The siParl 4.0 corpus contains minutes of the Assembly of the Republic of Slovenia for 11th legislative period 1990-1992, minutes of the National Assembly of the Republic of Slovenia from the 1st to the 8th legislative period 1992-2022, minutes of the working bodies of the National Assembly of the Republic of Slovenia from the 2nd to the 8th legislative period 1996-2022, and minutes of the Council of the President of the National Assembly from the 2nd to the 8th legislative period 1996-2022. The corpus comprises of over 13 thousand sessions, one million speeches and 230 million words. The corpus is encoded according to the Parla-CLARIN schema (https://github.com/clarin-eric/parla-clarin). Each mandate is in one directory, and each session in one file.

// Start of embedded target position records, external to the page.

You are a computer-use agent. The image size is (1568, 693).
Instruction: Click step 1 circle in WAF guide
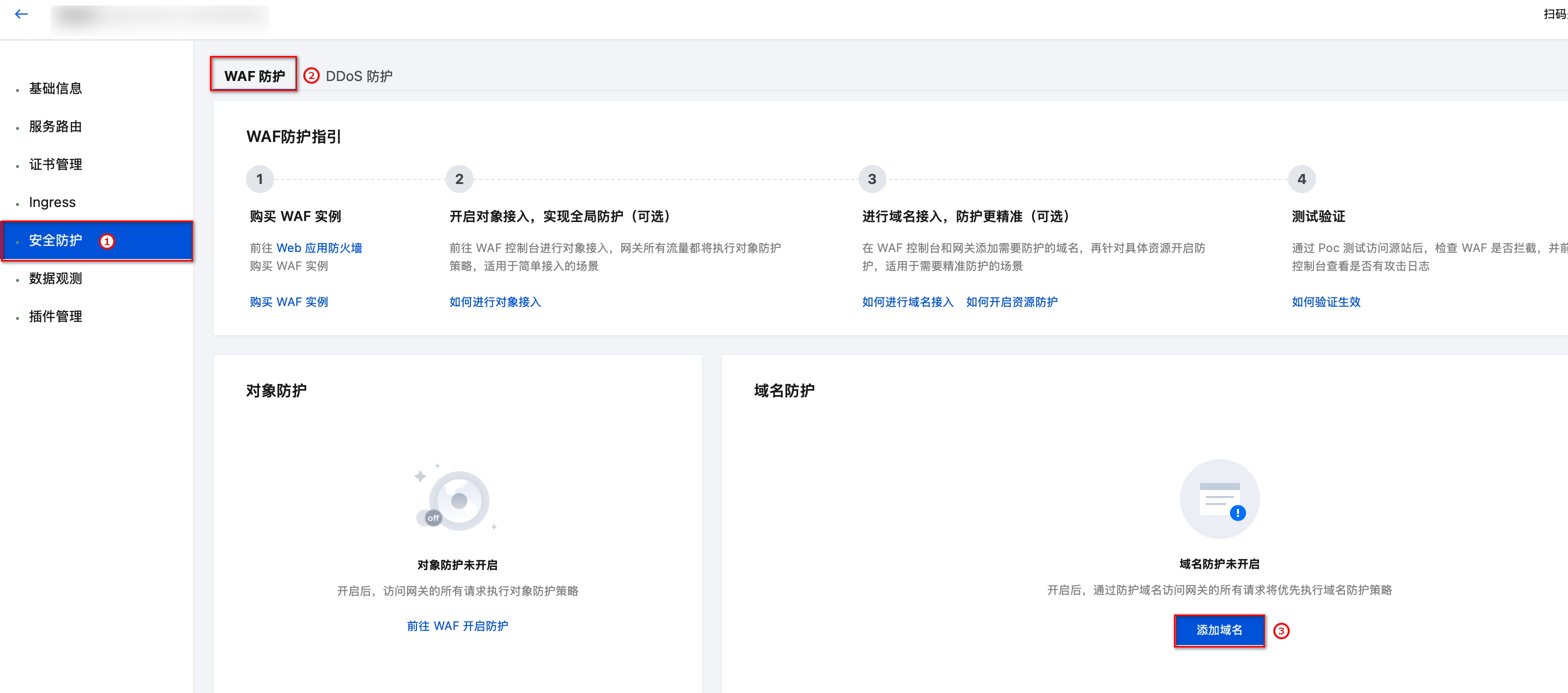pyautogui.click(x=260, y=179)
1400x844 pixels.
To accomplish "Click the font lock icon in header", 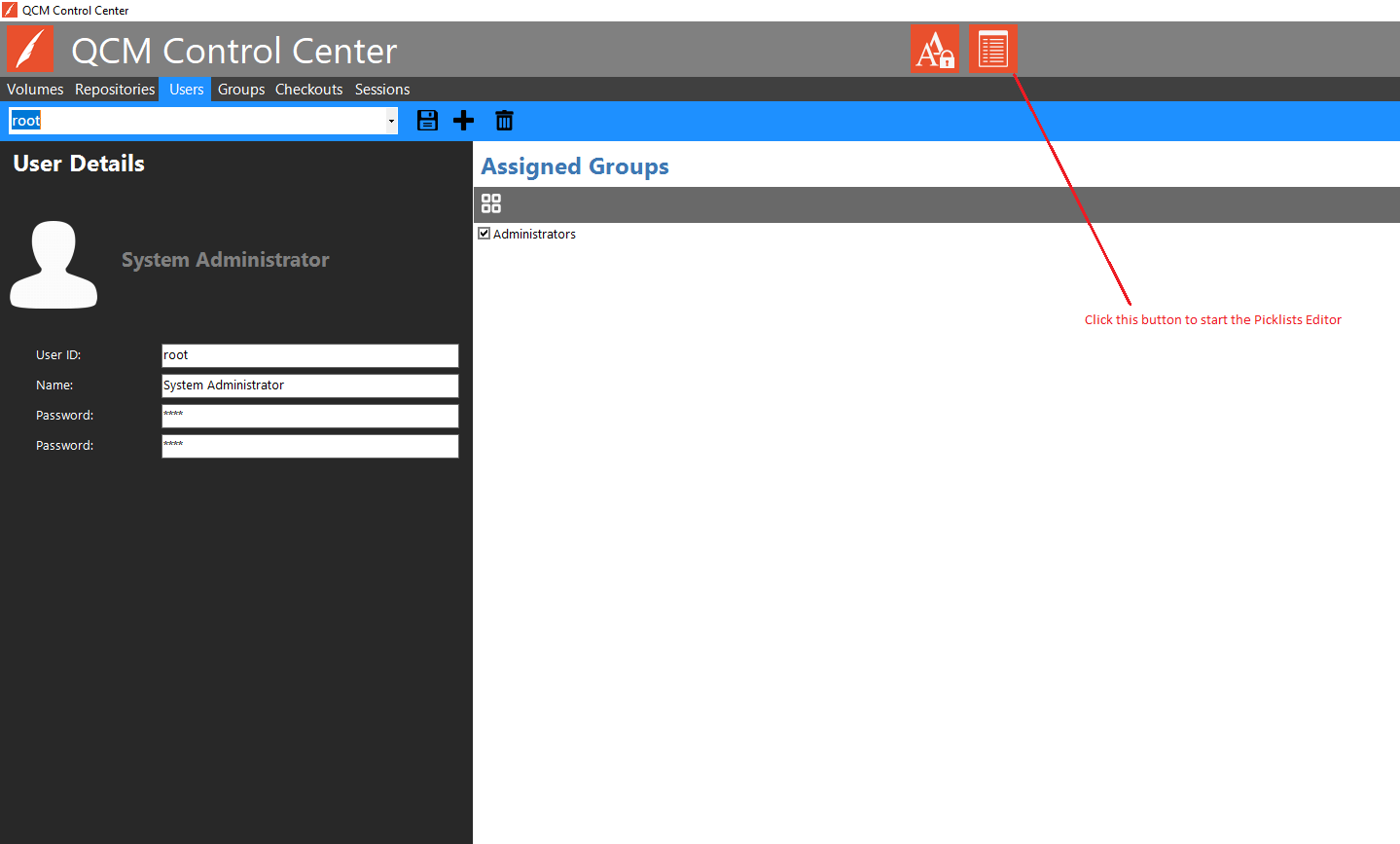I will 934,50.
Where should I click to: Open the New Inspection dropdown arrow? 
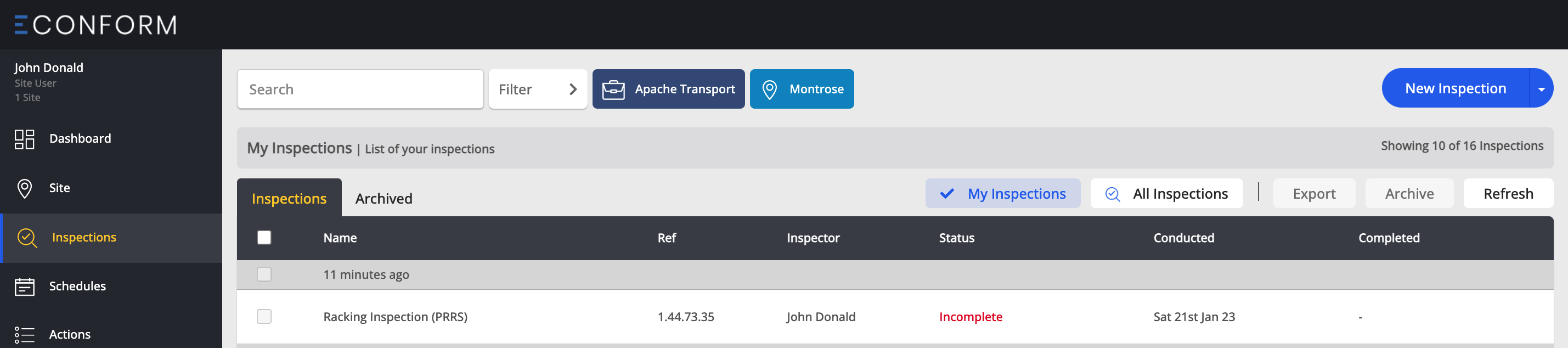[x=1541, y=89]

As opposed to the previous version 3.0, this version adds new data (minutes of the National Assembly of the Republic of Slovenia of the 8th legislative period) and corrects many errors.

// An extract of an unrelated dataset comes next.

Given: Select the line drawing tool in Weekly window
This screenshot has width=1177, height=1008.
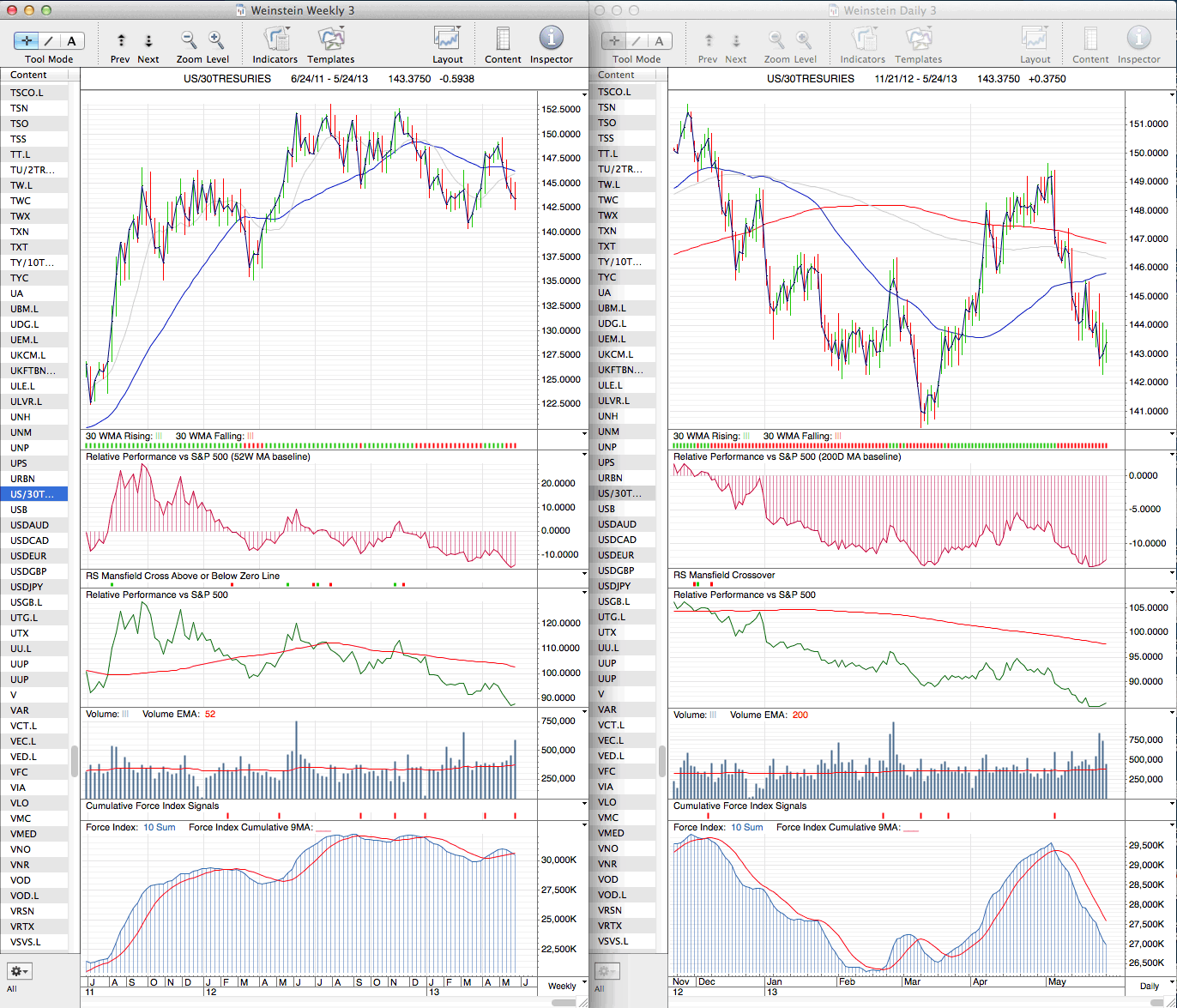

This item comprises the following datasets:
1. source DARAH-SI Parla-CLARIN encoded corpus in TEI format;
2. linguistically annotated Parla-CLARIN encoded corpus: tokenisation, MSD tagging, lemmatisation, Universal Dependencies features and syntactic parses, named entities;
3. automatically derived corpus in plain text with metadata on speeches;
4. automatically derived linguisticaly annotated corpus in CoNLL-U (Universal Dependencies) format with metadata on speeches;
5. automatically derived linguisticaly annotated corpus in vertical format used by CWB and Sketch Engine concordancers, together with registry file as used on the CLARIN.SI concordancers.